=== Set exercise A ===
Answer these questions from the context relevance excerpt below, one answer per line, each marked the same way as its question.
(i) What command does it give for running the tests?
(ii) Under the safety overrides, which signal forces identity?
(iii) In the sample template mask for CUSTOM_MODE, what value is set for "facts"?
=== Set exercise B ===
In one to three sentences, explain why the context relevance excerpt below says to adjust template masks per mode.

=== Document excerpt ===
....

Comprehensive unit tests cover:

  • Template mask correctness per mode
  • Signal rule triggers (warm clarify excludes episodic, greeting excludes episodic)
  • Soft vs hard exclusion behavior
  • Dependency graph resolution with circular detection
  • Soft recovery priority ordering
  • Urgency overrides (force-include when urgent)
  • Safety overrides (returning_from_silence forces identity)
  • MAX_INCLUDED_NODES safeguard
  • Edge cases (unknown mode, missing signals, disabled config)

Run tests:

pytest backend/tests/test_context_relevance_service.py -v

Configuration Tuning

Mode-Specific Optimization

Adjust template masks per mode to match your mode-specific templates:

{
  "template_masks": {
    "CUSTOM_MODE": {
      "episodic_memory": false,
      "facts": true,
      ...
    }
  }
}

Signal-Driven Exclusion

Add new signal rules to exclude context for specific conversation patterns:

{
  "signal_rules": {
    "focus": [
      {
        "when": { "greeting_pattern": true },
        "strength": "soft"

....

=== Items ===
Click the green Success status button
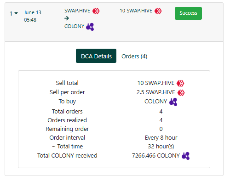The image size is (230, 181). [x=188, y=13]
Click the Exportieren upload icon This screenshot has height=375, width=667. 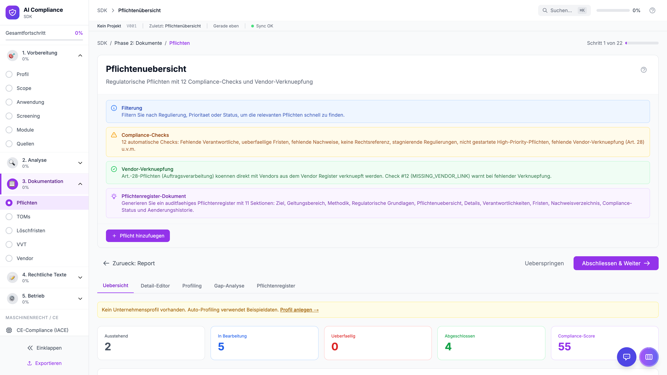click(30, 363)
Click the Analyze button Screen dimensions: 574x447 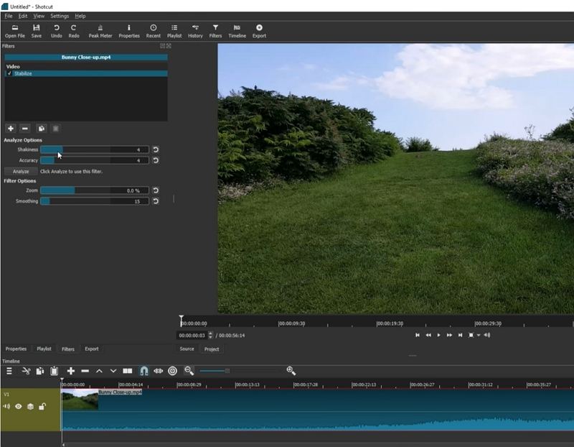pos(19,171)
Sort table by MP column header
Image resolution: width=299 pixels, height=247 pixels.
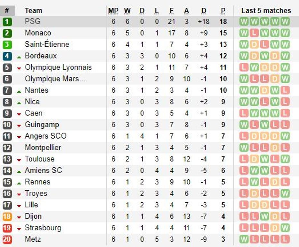click(x=113, y=11)
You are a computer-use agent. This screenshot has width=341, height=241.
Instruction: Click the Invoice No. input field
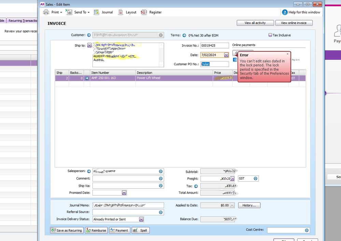214,45
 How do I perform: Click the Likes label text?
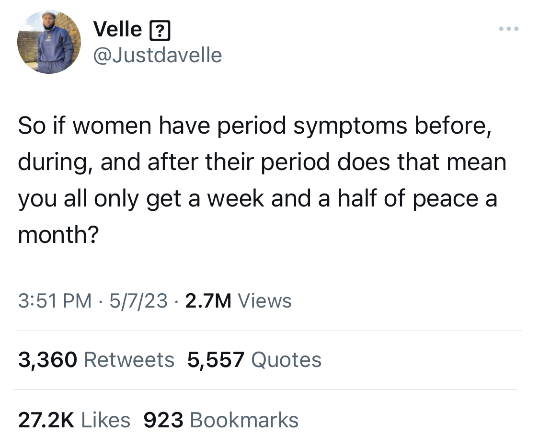coord(106,420)
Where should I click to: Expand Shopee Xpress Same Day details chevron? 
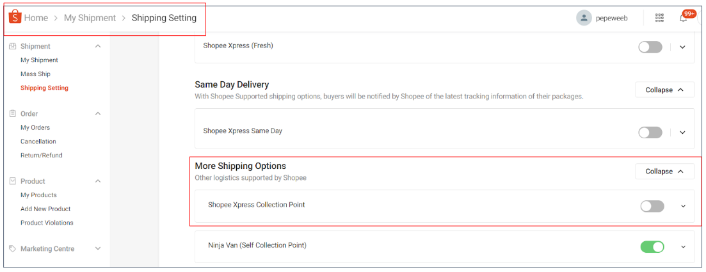(x=682, y=132)
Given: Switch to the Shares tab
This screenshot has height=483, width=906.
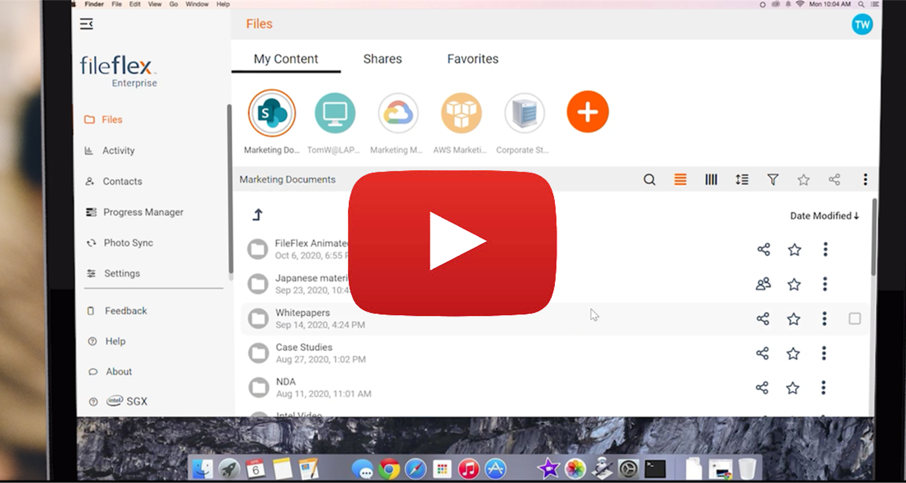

....

=== Complete answer A ===
(i) pytest backend/tests/test_context_relevance_service.py -v
(ii) returning_from_silence
(iii) true

=== Complete answer B ===
Template masks are adjusted per mode so they match your mode-specific templates. The excerpt's CUSTOM_MODE example sets "episodic_memory" to false and "facts" to true.